Around six-months ago, I decided to stop buying music online. I just purchase physical music, have them delivered and then I rip them to audio files for ease-of-use. I still take the CDs with me in the car and play them on my sound system because of the higher quality. I have noticed several different things since I started doing this. The first is that I give records a chance. With MP3s, I would tend to listen once and if the record did not grab me the first time, I would archive it and move on. Now I will listen to records repeatedly, just as I used to, and in many cases, grow to love them as I hear different aspects over time. This appeals to me as I feel that I have started digging deeper into music again. I also go back into artists' back catalogue. With MP3s, I would often only have the last album by a band. Now I am more likely to collect earlier work and get a better understanding from where their work is coming from. I get to know more about the band as I spend time reading the sleeve notes, cross-referencing musicians using the web and do so whilst I am actually listening to the music. In that way, listening to music has become an event in itself, not simply just a form of background noise. I have a sense of ownership of the music too. I have invested in something that I love and I have something to show for it. Look, over there. I like that band. Do you see? I have everything that they have recorded. Buying music and having it delivered has also caused me to have some excitement about receiving the package. I look forward to checking the post and when I get a package I immediately set off an hour of my time to listen through the CD I have received. Again, it has become an event.

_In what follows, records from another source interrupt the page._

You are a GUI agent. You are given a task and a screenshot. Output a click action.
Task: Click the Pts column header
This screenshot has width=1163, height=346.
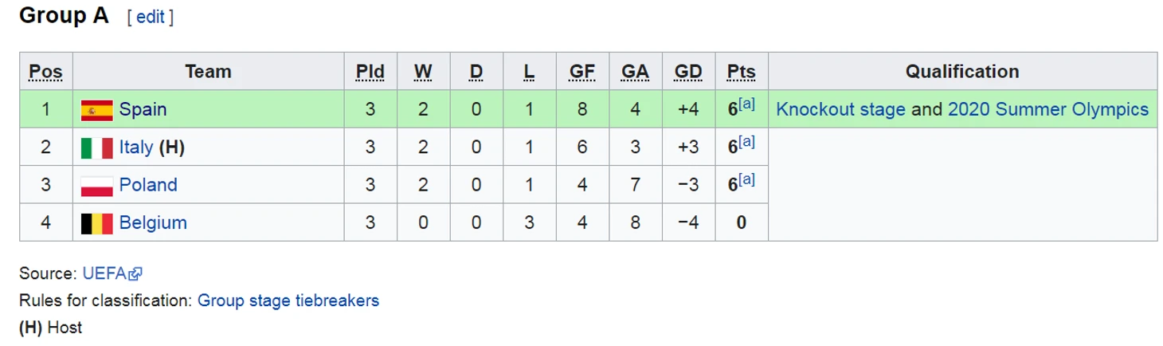[x=741, y=72]

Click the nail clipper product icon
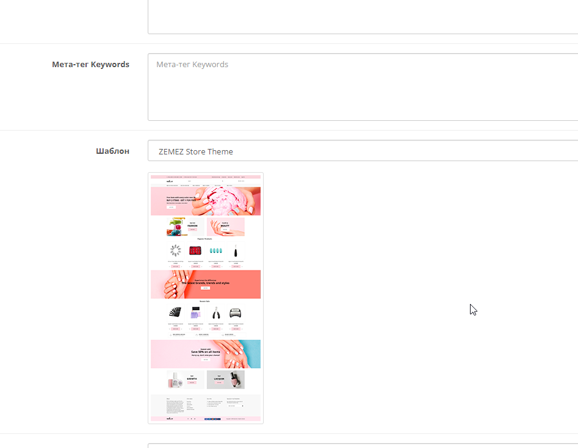coord(215,313)
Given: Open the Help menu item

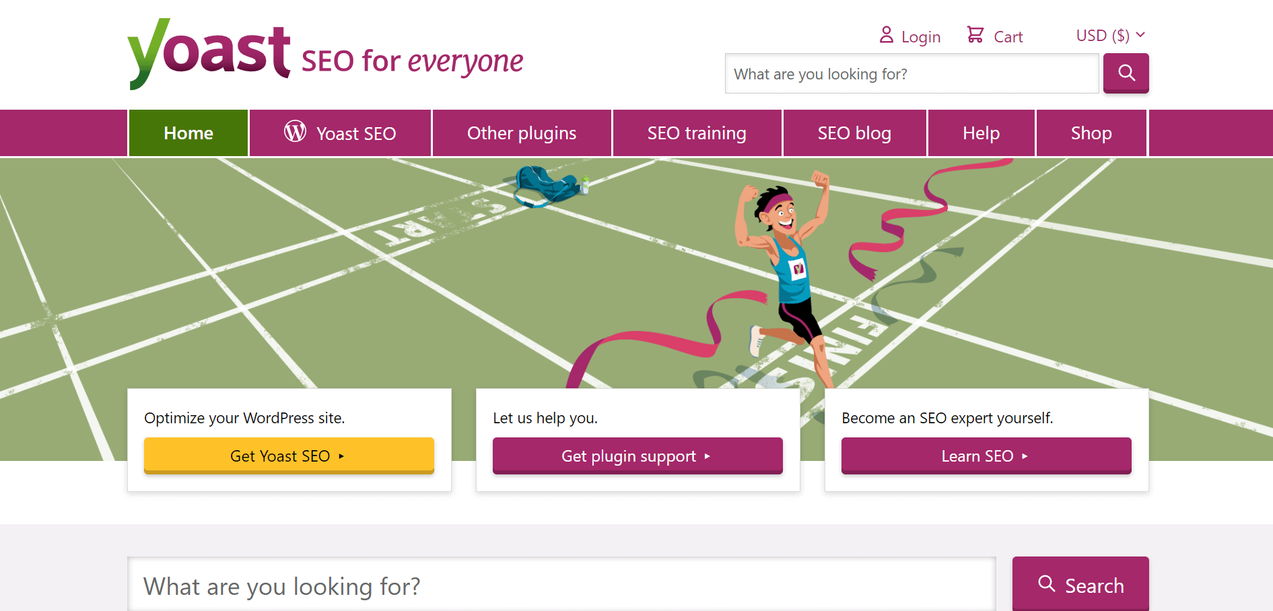Looking at the screenshot, I should pyautogui.click(x=981, y=133).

Well, I think that I am on the right track, at least for myself. I do think that MP3s themselves are an excellent medium and have many positive aspects to them. I just feel that with each advance in technology, we do not necessarily have to give up on what has come before. Just because something is shiny and new, it does not mean that old way of doing things was wrong. Now, I am just going to hit the Raucous Records website before I log off my PC.